The year 2022 saw Africa play host to the world’s biggest climate change meet, the United Nations Climate Change Conference (COP2) in Sharm el-Sheikh , Egypt which had been was largely touted as the‘ African COP’.
Armed with a solid six point-plan carefully crafted jointly by the African Group of Negotiators (AGN) , experts meant business and were hopeful that, by the end of the two weeks global meet , the continent would have historic and solid things to write home about.
“There are high expectations that the ‘African COP’ will deliver substantive progress and implementable climate actions on the priority issues for Africa and other developing countries, including on adaptation, loss and damage, delivering on the pledges on climate finance, with the ultimate aim of correcting the injustice and getting the world on a path to a secure and safe climate future,” AGN chair Ephraim Mwepya Shitima said.

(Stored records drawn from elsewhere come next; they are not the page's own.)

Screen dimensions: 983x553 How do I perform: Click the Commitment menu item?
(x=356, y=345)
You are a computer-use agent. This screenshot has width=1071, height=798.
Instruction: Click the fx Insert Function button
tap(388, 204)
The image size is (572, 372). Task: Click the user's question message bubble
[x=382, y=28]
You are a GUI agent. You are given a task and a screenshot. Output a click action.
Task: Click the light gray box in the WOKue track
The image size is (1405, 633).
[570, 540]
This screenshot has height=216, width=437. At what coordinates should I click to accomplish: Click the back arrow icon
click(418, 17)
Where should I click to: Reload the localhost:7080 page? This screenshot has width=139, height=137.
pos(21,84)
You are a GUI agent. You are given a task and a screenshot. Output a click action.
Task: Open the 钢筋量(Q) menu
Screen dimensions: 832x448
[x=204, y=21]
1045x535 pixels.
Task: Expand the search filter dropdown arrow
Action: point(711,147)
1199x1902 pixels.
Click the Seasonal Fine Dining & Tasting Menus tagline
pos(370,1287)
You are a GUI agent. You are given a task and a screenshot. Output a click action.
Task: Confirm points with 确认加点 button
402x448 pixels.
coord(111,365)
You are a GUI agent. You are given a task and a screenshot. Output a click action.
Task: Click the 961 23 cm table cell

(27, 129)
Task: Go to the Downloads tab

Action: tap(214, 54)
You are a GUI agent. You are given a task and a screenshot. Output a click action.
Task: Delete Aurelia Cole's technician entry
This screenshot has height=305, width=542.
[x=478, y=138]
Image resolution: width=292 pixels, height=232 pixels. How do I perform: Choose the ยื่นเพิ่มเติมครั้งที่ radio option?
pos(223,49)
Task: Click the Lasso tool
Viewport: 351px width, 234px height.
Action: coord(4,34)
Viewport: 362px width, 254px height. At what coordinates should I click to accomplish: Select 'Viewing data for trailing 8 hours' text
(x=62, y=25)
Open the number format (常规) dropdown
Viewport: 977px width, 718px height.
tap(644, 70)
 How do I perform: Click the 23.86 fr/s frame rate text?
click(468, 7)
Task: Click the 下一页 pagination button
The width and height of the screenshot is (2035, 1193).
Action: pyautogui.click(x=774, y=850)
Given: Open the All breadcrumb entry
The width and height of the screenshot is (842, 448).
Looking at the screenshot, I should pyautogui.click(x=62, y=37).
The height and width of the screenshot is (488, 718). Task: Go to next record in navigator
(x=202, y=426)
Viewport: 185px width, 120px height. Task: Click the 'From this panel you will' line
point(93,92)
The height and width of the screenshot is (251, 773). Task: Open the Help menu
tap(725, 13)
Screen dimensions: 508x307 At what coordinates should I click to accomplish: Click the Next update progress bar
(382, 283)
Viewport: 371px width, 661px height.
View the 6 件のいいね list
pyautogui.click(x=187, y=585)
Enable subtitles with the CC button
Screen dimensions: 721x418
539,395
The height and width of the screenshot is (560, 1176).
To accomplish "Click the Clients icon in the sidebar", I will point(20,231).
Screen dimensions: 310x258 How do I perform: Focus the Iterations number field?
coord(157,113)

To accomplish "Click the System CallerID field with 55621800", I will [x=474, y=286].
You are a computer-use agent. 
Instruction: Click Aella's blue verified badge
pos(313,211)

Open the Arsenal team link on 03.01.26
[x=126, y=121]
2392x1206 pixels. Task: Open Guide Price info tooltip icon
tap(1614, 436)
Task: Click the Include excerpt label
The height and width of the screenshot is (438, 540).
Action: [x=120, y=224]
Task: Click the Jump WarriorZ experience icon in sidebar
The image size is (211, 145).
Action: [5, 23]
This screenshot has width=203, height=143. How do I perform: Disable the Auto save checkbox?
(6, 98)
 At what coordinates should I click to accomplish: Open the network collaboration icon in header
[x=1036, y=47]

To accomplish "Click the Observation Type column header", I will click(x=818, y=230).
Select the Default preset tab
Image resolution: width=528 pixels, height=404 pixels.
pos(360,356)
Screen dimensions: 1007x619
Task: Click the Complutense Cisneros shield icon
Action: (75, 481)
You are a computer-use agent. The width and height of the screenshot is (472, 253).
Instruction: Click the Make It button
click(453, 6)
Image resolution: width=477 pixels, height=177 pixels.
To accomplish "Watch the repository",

He had his fingers crossed while Kenya’s Cabinet Secretary for Environment and Forestry, Ms Soipan Tuya, reminded them the country was suffering its worst drought in 40 years.
“The knowledge and technology of how we cut emissions and adapt to climate impacts is known, what we need is the political will to deliver the finance to allow them to happen,” the Cabinet Secretary said.
But by the end of day one of COP27,Africa was not amused .
On that Sunday, African delegates suffered shock and heartbreak after they were informed that an agreement had been reached after intense negotiations to have loss and damage as an agenda which involves discussing whether rich nations who are the biggest polluters should compensate poor countries who are the most vulnerable to climate change for their suffering can only be done ‘no later than 2024’.
President William Ruto, who was speaking on behalf of the continent, called out the global west over what he described as ‘skirting around issues and delay tactics’ in sorting out regions such as Africa who bear the biggest the brunt of the impacts of climate change.
The President further disclosed that, by 2050, climate impacts could cost African nations $50 billion annually. Speaking exclusively to the Nation after week one of the global conference , Mr Mohammed Adow who is a climate justice advocate and the director of Nairobi-based energy and climate think-tank Power Shift Africa, was not amused by how events were unfolding either.
In Mr Adow’s words , the first week of the global meet was a waste.
By the end of the two weeks , after 48 intense hours of negotiations, the world’s biggest climate meeting finally adopted the resolution to set up a ‘ loss and damage’ fund for vulnerable communities that are bearing the brunt of the climate crisis.
A high placed source who was on the global negotiating table all through disclosed to the Nation that the delay in bringing the global meet to an end was caused by mainly two issues.
First,it was because Parties had major unresolved issues with the mitigation work programme recommendations and secondly , Iran , Russia and Saudi Arabia kept dragging the negotiations.
It was, however, interesting to note that new language including “low emissions” energy alongside renewables as the energy sources of the future is a significant loophole, as the undefined term could be used to justify new fossil fuel development against the clear guidance of the intergovernmental Panel on Climate Change (IPCC) and the International Energy Agency (IEA).
This came after 48 hours of intense endless negotiations that followed by what was a very long night of long knives as parties kept on disagreeing to agree on almost everything including commas and full stops in the COP 27 draft text.